(Recorded data)
____________

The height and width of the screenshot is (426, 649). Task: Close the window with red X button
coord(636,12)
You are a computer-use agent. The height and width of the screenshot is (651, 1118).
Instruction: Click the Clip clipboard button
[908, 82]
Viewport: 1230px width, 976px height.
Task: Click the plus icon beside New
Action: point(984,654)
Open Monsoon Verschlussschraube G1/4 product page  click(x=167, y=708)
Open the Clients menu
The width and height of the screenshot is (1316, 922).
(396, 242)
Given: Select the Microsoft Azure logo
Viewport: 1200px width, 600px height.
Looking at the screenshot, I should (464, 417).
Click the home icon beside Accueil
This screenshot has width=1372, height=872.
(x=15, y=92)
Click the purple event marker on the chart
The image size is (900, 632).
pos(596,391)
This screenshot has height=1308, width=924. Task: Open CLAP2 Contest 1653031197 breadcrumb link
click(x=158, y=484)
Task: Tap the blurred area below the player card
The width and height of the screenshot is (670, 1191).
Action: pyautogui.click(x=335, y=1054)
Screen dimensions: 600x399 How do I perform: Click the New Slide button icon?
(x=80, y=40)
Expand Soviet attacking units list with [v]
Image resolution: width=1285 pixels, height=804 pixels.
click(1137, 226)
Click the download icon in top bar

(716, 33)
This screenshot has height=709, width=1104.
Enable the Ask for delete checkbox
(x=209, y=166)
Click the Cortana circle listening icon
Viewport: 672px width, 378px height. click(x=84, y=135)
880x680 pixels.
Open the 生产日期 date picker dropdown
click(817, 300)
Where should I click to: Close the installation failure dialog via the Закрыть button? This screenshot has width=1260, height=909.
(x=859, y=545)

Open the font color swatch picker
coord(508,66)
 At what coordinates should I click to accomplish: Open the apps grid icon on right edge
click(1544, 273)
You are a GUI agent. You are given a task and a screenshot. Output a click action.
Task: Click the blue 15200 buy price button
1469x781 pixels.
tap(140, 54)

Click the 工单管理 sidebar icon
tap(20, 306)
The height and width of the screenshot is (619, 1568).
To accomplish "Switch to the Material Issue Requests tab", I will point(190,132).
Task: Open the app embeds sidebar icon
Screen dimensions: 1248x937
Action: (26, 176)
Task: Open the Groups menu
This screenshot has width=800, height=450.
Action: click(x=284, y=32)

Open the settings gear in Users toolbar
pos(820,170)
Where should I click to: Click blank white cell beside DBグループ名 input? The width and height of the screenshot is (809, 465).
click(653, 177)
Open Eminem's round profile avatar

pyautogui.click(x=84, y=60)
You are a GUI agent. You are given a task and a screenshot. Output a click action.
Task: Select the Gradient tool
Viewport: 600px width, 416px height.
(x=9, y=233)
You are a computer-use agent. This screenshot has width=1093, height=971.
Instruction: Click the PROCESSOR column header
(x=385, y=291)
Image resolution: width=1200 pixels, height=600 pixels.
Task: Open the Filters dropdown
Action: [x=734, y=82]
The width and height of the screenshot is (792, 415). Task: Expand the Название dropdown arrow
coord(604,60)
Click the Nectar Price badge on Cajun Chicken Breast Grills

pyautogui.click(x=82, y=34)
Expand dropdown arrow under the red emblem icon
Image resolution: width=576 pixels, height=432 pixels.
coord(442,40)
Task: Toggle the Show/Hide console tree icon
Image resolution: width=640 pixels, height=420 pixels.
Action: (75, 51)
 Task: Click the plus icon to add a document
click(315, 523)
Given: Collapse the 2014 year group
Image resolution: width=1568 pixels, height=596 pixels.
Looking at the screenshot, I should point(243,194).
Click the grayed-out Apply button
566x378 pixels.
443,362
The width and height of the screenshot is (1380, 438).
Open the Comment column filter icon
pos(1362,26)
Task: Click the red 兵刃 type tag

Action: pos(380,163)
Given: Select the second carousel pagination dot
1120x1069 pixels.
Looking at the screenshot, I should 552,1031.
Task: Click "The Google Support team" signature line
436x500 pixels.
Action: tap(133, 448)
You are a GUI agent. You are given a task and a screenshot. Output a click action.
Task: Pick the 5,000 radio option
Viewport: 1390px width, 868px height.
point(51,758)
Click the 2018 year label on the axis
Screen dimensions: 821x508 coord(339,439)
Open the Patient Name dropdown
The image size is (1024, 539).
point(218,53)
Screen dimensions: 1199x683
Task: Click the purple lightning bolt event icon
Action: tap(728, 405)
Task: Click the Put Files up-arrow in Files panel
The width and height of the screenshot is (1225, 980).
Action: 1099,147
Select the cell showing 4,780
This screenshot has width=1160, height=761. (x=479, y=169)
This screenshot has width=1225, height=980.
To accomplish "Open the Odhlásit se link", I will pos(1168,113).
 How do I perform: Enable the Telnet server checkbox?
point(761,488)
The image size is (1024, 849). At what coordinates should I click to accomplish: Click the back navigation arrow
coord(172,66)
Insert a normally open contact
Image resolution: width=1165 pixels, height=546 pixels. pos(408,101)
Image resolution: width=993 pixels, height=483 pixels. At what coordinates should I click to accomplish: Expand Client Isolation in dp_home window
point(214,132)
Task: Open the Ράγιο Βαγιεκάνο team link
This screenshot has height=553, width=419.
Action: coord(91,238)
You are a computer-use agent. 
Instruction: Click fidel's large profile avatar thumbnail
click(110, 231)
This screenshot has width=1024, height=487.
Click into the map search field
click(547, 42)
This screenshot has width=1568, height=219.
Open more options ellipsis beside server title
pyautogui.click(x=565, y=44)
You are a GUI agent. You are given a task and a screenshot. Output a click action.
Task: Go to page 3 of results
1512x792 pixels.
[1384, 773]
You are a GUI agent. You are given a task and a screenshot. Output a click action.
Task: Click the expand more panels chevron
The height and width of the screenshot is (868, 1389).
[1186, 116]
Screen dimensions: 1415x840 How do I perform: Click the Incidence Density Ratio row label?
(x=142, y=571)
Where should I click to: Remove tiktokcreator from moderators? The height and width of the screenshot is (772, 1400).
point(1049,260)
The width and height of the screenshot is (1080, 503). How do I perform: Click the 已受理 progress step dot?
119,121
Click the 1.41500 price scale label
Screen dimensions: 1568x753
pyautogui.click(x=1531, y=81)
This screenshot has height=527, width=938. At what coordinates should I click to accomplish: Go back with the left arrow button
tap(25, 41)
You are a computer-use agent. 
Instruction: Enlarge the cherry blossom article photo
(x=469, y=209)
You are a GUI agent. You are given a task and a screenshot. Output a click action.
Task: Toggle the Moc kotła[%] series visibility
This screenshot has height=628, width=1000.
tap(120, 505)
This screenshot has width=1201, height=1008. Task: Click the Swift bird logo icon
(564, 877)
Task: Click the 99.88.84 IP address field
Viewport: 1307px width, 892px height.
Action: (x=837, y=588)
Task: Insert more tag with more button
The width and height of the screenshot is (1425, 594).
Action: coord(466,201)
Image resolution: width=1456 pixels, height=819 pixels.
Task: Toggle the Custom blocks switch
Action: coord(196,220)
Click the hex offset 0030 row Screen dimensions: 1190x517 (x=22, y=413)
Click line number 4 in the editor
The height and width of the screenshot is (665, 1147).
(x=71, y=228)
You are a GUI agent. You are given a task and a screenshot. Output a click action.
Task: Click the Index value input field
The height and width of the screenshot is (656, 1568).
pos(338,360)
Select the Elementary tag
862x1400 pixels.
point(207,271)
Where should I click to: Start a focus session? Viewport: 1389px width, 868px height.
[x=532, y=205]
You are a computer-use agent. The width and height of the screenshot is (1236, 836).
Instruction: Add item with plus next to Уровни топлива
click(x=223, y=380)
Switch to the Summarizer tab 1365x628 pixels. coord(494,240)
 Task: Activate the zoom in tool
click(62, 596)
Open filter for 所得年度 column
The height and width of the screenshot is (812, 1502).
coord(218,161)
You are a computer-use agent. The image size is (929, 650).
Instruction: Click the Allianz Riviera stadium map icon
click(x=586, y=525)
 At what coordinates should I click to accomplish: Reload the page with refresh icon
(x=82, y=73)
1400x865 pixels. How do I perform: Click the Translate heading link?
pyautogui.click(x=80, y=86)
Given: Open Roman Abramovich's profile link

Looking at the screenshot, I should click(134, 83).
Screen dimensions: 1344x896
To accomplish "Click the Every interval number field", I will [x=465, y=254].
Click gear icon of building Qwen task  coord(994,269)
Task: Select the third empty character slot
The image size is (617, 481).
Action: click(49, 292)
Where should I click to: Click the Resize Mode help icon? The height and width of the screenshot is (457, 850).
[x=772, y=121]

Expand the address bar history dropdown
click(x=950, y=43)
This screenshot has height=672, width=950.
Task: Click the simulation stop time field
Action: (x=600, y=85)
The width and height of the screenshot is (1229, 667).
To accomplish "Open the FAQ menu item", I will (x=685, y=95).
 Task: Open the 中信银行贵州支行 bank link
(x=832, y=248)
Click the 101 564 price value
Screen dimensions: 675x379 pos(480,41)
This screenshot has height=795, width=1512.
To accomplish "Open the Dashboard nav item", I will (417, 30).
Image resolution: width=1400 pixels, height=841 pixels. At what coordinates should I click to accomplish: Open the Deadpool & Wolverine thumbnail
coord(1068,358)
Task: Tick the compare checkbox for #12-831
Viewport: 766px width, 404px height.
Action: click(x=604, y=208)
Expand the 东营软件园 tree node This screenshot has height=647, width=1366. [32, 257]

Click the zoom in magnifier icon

____________

**WHAT THIS TASK INVOLVES:** Lines holding the word "team" are the answer; copy each one from the records above.

**RESULT:**
Task: Click "The Google Support team" signature line
Task: Open the Ράγιο Βαγιεκάνο team link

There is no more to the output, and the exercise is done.